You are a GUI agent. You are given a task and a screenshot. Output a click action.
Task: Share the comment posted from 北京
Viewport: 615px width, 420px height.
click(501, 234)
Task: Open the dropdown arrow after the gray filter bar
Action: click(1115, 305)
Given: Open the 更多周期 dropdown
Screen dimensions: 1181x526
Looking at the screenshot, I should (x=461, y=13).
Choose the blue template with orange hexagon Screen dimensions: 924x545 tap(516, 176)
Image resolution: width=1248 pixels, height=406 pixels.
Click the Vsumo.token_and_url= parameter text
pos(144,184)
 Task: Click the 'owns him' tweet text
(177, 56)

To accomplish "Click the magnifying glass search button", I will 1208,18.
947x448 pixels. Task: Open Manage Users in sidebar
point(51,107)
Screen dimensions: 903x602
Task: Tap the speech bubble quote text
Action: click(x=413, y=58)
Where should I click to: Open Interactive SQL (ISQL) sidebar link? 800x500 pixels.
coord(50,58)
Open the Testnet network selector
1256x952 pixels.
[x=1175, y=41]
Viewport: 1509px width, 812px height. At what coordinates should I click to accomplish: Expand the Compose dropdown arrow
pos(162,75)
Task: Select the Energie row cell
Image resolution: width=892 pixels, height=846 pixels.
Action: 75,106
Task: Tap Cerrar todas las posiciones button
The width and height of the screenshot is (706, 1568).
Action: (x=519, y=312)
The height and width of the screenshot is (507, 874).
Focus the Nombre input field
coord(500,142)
---*---
• _Task goal_
The reply should hold only the lines of the listing above starting at the line containing "Task: Share the comment posted from 北京" and ending at the line containing "Given: Open the 更多周期 dropdown", exactly as written.

• _Task response_
Task: Share the comment posted from 北京
Viewport: 615px width, 420px height.
click(501, 234)
Task: Open the dropdown arrow after the gray filter bar
Action: click(1115, 305)
Given: Open the 更多周期 dropdown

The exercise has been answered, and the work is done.